その後も近くを通ったからと、おばあちゃんのお参りに来てくれる子たち。

「あの時」という後悔の気持ちを持ったということは、その子たちにとって、おばあちゃんはかけがえのない存在になっていたと、いうことでしょうね。良いお話だなぁって、心がほんわかしました。


『化けて出てやる』
化けて出てやるという口癖のおばあちゃん。その言葉が出たときは、大好きな牛乳が飲みたいサインなんです。と、施設の職員さんが教えてくれました。
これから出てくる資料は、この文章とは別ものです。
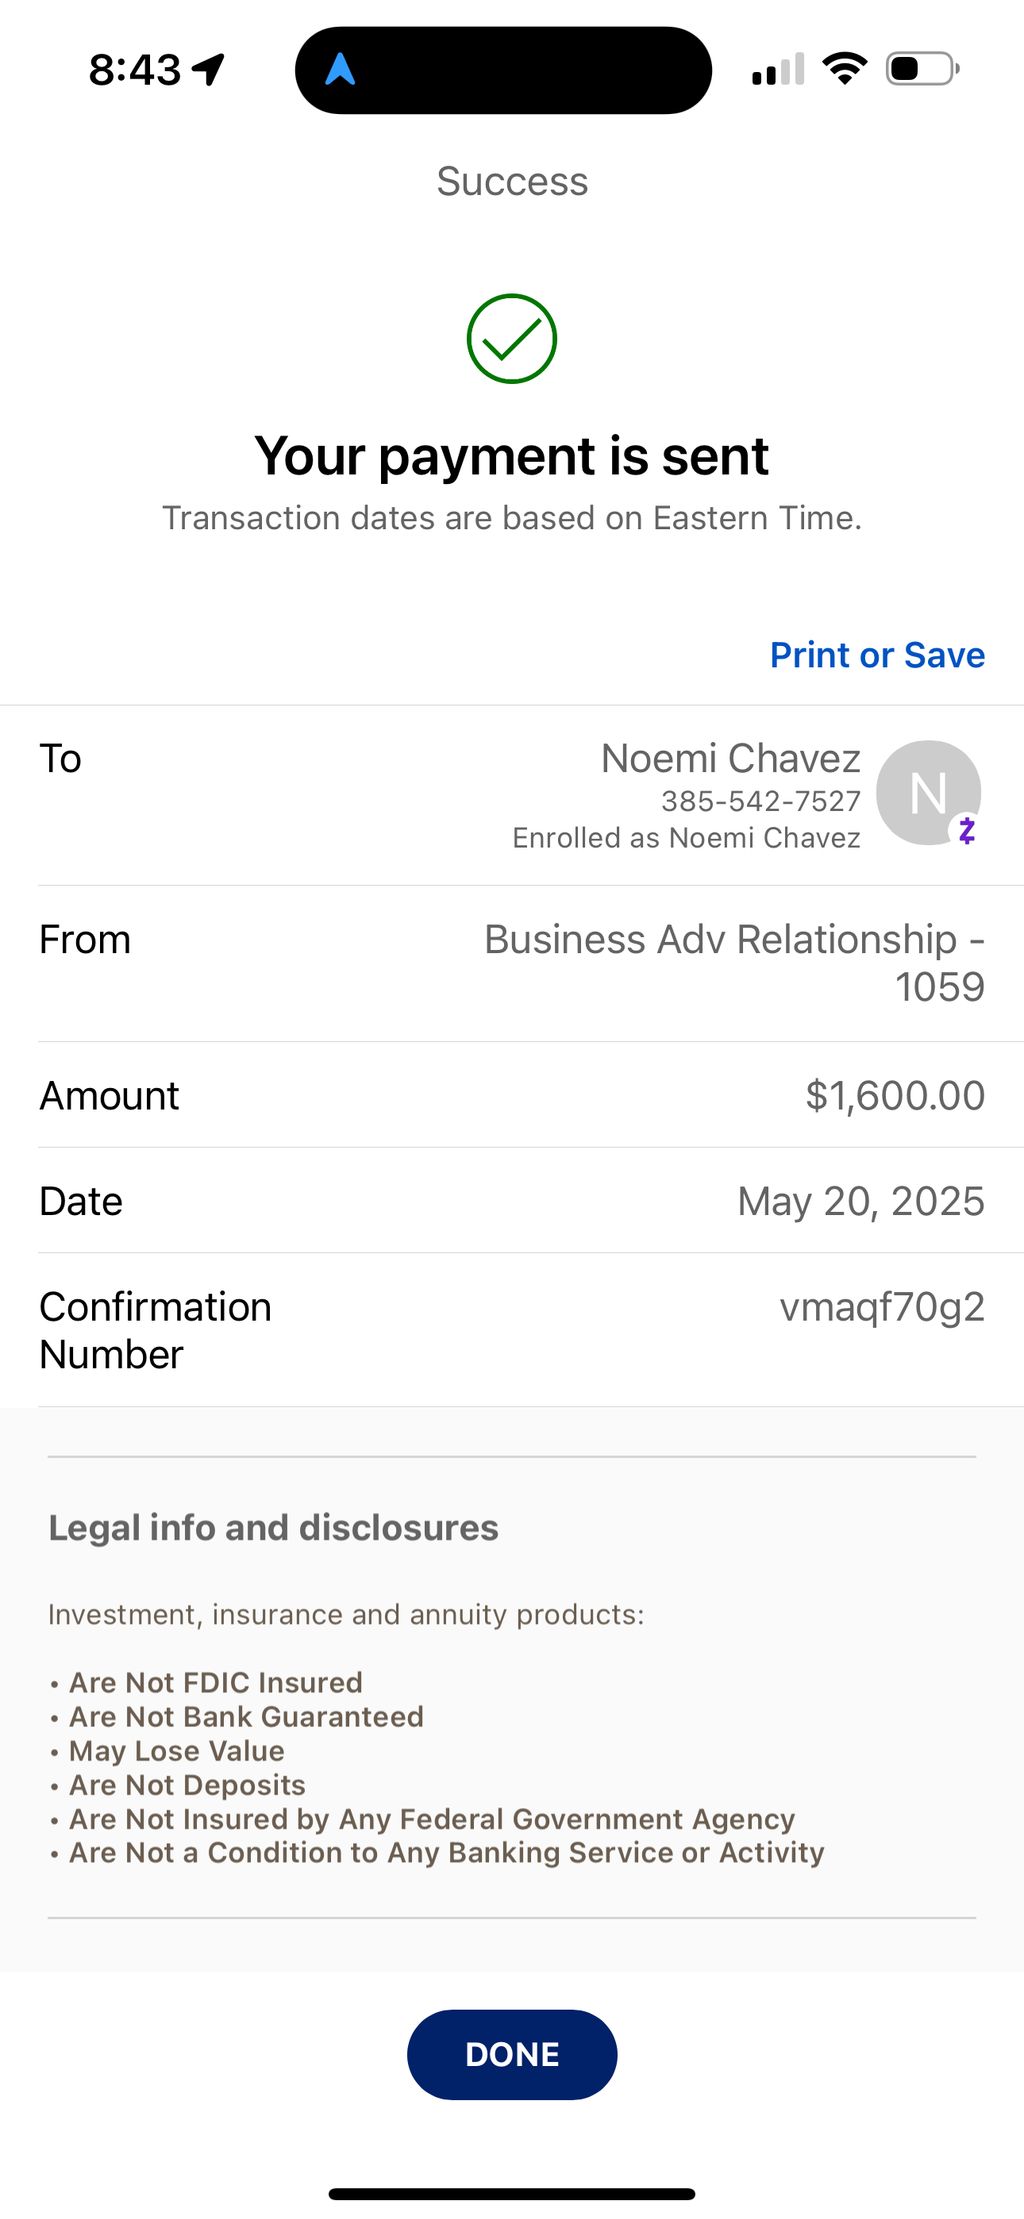
Task: Tap the Noemi Chavez avatar circle
Action: pos(928,792)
持病があったおばあちゃん、病院に緊急入院。入院中、早く施設に帰りたいと言っていました。少し落ち着いて、施設に戻りました。安心されたのか施設に戻り、みんなに見守られながら、ゆっくりと息を引き取られました。

そのおばあちゃんの死後の処置中。蛍光灯が

バン!!!!!!

と割れました。普通なら怪奇現象だと騒ぐかもしれないけれど・・・。僕たちはきっと、その方が「牛乳飲みたい!」と言っているように感じたんです。

全てのお手当を終えて、その方の亡骸に、大好きだった牛乳を供えました。で、言いました。

「蛍光灯を割るのだけは、勘弁ですよ。」

なんでステキな関係性なんだろう・・・。そう思いました。


色々なお話しを伺い、皆さんの普段のお仕事に向かう、現場での穏やかな奉仕の雰囲気を、教えていただいた時間でした。

お年寄りの笑顔を自然に引き出すステキな皆さんのアイデア、皆さまの益々のご活躍をご祈念申し上げます。ステキな時間を、ありがとうございました。